* [Exercise brief]:
Extract all of the entries and set them down verbatim.

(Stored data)
---

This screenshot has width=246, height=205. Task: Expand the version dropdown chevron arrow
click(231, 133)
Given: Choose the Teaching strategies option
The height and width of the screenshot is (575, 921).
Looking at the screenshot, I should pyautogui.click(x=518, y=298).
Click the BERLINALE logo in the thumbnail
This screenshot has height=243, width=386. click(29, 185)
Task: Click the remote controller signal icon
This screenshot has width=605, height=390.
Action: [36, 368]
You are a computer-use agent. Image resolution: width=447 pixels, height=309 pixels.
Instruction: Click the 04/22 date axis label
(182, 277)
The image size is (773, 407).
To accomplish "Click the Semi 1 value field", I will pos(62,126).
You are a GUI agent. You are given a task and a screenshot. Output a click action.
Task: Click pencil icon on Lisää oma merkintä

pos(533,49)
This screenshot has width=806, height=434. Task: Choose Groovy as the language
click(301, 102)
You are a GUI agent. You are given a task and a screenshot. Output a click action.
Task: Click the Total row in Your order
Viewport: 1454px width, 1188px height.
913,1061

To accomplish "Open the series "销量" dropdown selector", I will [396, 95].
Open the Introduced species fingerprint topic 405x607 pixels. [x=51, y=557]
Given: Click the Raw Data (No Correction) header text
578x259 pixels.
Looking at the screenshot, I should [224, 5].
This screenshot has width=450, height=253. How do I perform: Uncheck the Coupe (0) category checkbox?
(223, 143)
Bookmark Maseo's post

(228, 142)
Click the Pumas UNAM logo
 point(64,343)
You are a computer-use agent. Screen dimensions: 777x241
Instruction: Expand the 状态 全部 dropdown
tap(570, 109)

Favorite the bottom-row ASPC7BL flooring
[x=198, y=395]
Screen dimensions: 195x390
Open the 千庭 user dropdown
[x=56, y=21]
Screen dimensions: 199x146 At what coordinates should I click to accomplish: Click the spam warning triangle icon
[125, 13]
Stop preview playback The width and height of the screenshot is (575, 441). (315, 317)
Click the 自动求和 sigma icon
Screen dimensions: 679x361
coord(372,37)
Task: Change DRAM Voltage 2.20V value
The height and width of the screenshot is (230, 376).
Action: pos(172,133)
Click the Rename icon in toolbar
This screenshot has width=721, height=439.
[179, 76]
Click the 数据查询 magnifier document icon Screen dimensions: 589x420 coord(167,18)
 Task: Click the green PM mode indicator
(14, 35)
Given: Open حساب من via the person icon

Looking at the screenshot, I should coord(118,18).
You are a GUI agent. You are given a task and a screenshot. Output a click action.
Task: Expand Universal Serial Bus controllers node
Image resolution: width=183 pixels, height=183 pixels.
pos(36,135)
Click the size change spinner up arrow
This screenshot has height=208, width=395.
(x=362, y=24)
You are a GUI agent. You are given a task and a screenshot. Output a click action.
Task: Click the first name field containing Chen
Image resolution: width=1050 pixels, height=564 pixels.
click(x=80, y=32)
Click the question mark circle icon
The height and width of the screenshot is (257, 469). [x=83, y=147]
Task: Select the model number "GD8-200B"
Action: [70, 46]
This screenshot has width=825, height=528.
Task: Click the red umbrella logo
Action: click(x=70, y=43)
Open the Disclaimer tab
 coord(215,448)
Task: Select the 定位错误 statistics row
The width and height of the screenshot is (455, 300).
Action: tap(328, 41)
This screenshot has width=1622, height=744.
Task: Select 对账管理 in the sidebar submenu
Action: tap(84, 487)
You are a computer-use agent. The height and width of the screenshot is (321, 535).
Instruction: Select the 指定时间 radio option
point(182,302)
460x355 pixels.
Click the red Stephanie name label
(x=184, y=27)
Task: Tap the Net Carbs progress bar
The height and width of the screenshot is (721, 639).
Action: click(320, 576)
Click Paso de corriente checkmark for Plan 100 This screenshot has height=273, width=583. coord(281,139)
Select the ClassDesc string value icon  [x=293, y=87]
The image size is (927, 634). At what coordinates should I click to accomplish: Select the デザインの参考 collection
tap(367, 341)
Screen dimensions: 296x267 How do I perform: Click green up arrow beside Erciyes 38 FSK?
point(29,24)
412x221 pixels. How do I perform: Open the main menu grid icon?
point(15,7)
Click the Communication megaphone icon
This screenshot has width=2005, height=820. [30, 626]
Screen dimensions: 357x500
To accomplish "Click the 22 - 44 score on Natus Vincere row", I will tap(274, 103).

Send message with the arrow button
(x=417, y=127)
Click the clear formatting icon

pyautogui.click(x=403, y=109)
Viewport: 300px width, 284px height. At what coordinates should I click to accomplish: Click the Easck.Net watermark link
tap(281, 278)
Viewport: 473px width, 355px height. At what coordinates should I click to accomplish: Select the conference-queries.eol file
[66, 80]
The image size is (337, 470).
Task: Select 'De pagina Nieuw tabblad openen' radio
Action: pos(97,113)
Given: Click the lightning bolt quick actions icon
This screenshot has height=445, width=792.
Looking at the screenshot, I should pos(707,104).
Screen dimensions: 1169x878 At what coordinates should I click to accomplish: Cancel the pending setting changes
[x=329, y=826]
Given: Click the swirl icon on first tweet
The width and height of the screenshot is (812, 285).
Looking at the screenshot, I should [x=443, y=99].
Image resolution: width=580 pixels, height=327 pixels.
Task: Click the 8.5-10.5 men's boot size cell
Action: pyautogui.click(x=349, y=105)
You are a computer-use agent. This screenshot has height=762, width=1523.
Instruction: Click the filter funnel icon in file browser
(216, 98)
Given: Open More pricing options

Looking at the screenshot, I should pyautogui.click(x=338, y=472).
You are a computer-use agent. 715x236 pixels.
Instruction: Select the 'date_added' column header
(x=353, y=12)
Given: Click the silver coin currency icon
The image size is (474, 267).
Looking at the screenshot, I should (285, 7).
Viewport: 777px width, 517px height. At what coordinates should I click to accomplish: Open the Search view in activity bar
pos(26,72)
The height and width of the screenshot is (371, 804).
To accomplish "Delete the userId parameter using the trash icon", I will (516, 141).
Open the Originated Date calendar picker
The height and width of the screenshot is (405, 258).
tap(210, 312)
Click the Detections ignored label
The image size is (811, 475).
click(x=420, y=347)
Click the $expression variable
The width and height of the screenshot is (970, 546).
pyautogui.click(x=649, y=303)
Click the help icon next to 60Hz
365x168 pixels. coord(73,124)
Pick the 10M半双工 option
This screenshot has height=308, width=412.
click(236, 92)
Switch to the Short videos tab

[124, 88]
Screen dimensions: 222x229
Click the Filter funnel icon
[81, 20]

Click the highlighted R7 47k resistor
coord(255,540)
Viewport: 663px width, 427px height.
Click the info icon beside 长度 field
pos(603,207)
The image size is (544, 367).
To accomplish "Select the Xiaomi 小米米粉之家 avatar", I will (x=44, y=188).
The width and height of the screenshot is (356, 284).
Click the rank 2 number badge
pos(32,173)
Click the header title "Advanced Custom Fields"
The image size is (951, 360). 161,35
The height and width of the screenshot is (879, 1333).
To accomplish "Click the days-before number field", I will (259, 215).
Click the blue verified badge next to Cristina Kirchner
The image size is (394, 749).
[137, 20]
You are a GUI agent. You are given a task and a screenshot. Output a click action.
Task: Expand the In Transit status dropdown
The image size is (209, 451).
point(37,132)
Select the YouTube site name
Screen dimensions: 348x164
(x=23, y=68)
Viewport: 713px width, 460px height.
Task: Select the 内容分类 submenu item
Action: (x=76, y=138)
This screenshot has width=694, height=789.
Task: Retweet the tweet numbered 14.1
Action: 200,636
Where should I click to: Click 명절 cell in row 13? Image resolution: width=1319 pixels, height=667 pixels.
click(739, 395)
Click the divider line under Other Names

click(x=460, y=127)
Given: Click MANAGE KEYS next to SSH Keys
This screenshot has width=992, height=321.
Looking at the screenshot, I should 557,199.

---

* [Answer to the problem]:
This screenshot has width=246, height=205. Task: Expand the version dropdown chevron arrow
click(231, 133)
Given: Choose the Teaching strategies option
The height and width of the screenshot is (575, 921).
Looking at the screenshot, I should pyautogui.click(x=518, y=298).
Click the BERLINALE logo in the thumbnail
This screenshot has height=243, width=386. click(29, 185)
Task: Click the remote controller signal icon
This screenshot has width=605, height=390.
Action: [36, 368]
You are a computer-use agent. Image resolution: width=447 pixels, height=309 pixels.
Instruction: Click the 04/22 date axis label
(182, 277)
The image size is (773, 407).
To accomplish "Click the Semi 1 value field", I will pos(62,126).
You are a GUI agent. You are given a task and a screenshot. Output a click action.
Task: Click pencil icon on Lisää oma merkintä

pos(533,49)
This screenshot has width=806, height=434. Task: Choose Groovy as the language
click(301, 102)
You are a GUI agent. You are given a task and a screenshot. Output a click action.
Task: Click the Total row in Your order
Viewport: 1454px width, 1188px height.
913,1061

To accomplish "Open the series "销量" dropdown selector", I will [396, 95].
Open the Introduced species fingerprint topic 405x607 pixels. [x=51, y=557]
Given: Click the Raw Data (No Correction) header text
578x259 pixels.
Looking at the screenshot, I should [224, 5].
This screenshot has width=450, height=253. How do I perform: Uncheck the Coupe (0) category checkbox?
(223, 143)
Bookmark Maseo's post

(228, 142)
Click the Pumas UNAM logo
 point(64,343)
You are a computer-use agent. Screen dimensions: 777x241
Instruction: Expand the 状态 全部 dropdown
tap(570, 109)

Favorite the bottom-row ASPC7BL flooring
[x=198, y=395]
Screen dimensions: 195x390
Open the 千庭 user dropdown
[x=56, y=21]
Screen dimensions: 199x146 At what coordinates should I click to accomplish: Click the spam warning triangle icon
[125, 13]
Stop preview playback The width and height of the screenshot is (575, 441). (315, 317)
Click the 自动求和 sigma icon
Screen dimensions: 679x361
coord(372,37)
Task: Change DRAM Voltage 2.20V value
The height and width of the screenshot is (230, 376).
Action: pos(172,133)
Click the Rename icon in toolbar
This screenshot has width=721, height=439.
[179, 76]
Click the 数据查询 magnifier document icon Screen dimensions: 589x420 coord(167,18)
 Task: Click the green PM mode indicator
(14, 35)
Given: Open حساب من via the person icon

Looking at the screenshot, I should coord(118,18).
You are a GUI agent. You are given a task and a screenshot. Output a click action.
Task: Expand Universal Serial Bus controllers node
Image resolution: width=183 pixels, height=183 pixels.
pos(36,135)
Click the size change spinner up arrow
This screenshot has height=208, width=395.
(x=362, y=24)
You are a GUI agent. You are given a task and a screenshot. Output a click action.
Task: Click the first name field containing Chen
Image resolution: width=1050 pixels, height=564 pixels.
click(x=80, y=32)
Click the question mark circle icon
The height and width of the screenshot is (257, 469). [x=83, y=147]
Task: Select the model number "GD8-200B"
Action: [70, 46]
This screenshot has width=825, height=528.
Task: Click the red umbrella logo
Action: click(x=70, y=43)
Open the Disclaimer tab
 coord(215,448)
Task: Select the 定位错误 statistics row
The width and height of the screenshot is (455, 300).
Action: tap(328, 41)
This screenshot has width=1622, height=744.
Task: Select 对账管理 in the sidebar submenu
Action: tap(84, 487)
You are a computer-use agent. The height and width of the screenshot is (321, 535).
Instruction: Select the 指定时间 radio option
point(182,302)
460x355 pixels.
Click the red Stephanie name label
(x=184, y=27)
Task: Tap the Net Carbs progress bar
The height and width of the screenshot is (721, 639).
Action: click(320, 576)
Click Paso de corriente checkmark for Plan 100 This screenshot has height=273, width=583. coord(281,139)
Select the ClassDesc string value icon  [x=293, y=87]
The image size is (927, 634). At what coordinates should I click to accomplish: Select the デザインの参考 collection
tap(367, 341)
Screen dimensions: 296x267 How do I perform: Click green up arrow beside Erciyes 38 FSK?
point(29,24)
412x221 pixels. How do I perform: Open the main menu grid icon?
point(15,7)
Click the Communication megaphone icon
This screenshot has width=2005, height=820. [30, 626]
Screen dimensions: 357x500
To accomplish "Click the 22 - 44 score on Natus Vincere row", I will tap(274, 103).

Send message with the arrow button
(x=417, y=127)
Click the clear formatting icon

pyautogui.click(x=403, y=109)
Viewport: 300px width, 284px height. At what coordinates should I click to accomplish: Click the Easck.Net watermark link
tap(281, 278)
Viewport: 473px width, 355px height. At what coordinates should I click to accomplish: Select the conference-queries.eol file
[66, 80]
The image size is (337, 470).
Task: Select 'De pagina Nieuw tabblad openen' radio
Action: pos(97,113)
Given: Click the lightning bolt quick actions icon
This screenshot has height=445, width=792.
Looking at the screenshot, I should pos(707,104).
Screen dimensions: 1169x878 At what coordinates should I click to accomplish: Cancel the pending setting changes
[x=329, y=826]
Given: Click the swirl icon on first tweet
The width and height of the screenshot is (812, 285).
Looking at the screenshot, I should [x=443, y=99].
Image resolution: width=580 pixels, height=327 pixels.
Task: Click the 8.5-10.5 men's boot size cell
Action: pyautogui.click(x=349, y=105)
You are a computer-use agent. This screenshot has height=762, width=1523.
Instruction: Click the filter funnel icon in file browser
(216, 98)
Given: Open More pricing options

Looking at the screenshot, I should pyautogui.click(x=338, y=472).
You are a computer-use agent. 715x236 pixels.
Instruction: Select the 'date_added' column header
(x=353, y=12)
Given: Click the silver coin currency icon
The image size is (474, 267).
Looking at the screenshot, I should (285, 7).
Viewport: 777px width, 517px height. At what coordinates should I click to accomplish: Open the Search view in activity bar
pos(26,72)
The height and width of the screenshot is (371, 804).
To accomplish "Delete the userId parameter using the trash icon", I will (516, 141).
Open the Originated Date calendar picker
The height and width of the screenshot is (405, 258).
tap(210, 312)
Click the Detections ignored label
The image size is (811, 475).
click(x=420, y=347)
Click the $expression variable
The width and height of the screenshot is (970, 546).
pyautogui.click(x=649, y=303)
Click the help icon next to 60Hz
365x168 pixels. coord(73,124)
Pick the 10M半双工 option
This screenshot has height=308, width=412.
click(236, 92)
Switch to the Short videos tab

[124, 88]
Screen dimensions: 222x229
Click the Filter funnel icon
[81, 20]

Click the highlighted R7 47k resistor
coord(255,540)
Viewport: 663px width, 427px height.
Click the info icon beside 长度 field
pos(603,207)
The image size is (544, 367).
To accomplish "Select the Xiaomi 小米米粉之家 avatar", I will (x=44, y=188).
The width and height of the screenshot is (356, 284).
Click the rank 2 number badge
pos(32,173)
Click the header title "Advanced Custom Fields"
The image size is (951, 360). 161,35
The height and width of the screenshot is (879, 1333).
To accomplish "Click the days-before number field", I will (259, 215).
Click the blue verified badge next to Cristina Kirchner
The image size is (394, 749).
[137, 20]
You are a GUI agent. You are given a task and a screenshot. Output a click action.
Task: Expand the In Transit status dropdown
The image size is (209, 451).
point(37,132)
Select the YouTube site name
Screen dimensions: 348x164
(x=23, y=68)
Viewport: 713px width, 460px height.
Task: Select the 内容分类 submenu item
Action: (x=76, y=138)
This screenshot has width=694, height=789.
Task: Retweet the tweet numbered 14.1
Action: 200,636
Where should I click to: Click 명절 cell in row 13? Image resolution: width=1319 pixels, height=667 pixels.
click(739, 395)
Click the divider line under Other Names

click(x=460, y=127)
Given: Click MANAGE KEYS next to SSH Keys
This screenshot has width=992, height=321.
Looking at the screenshot, I should 557,199.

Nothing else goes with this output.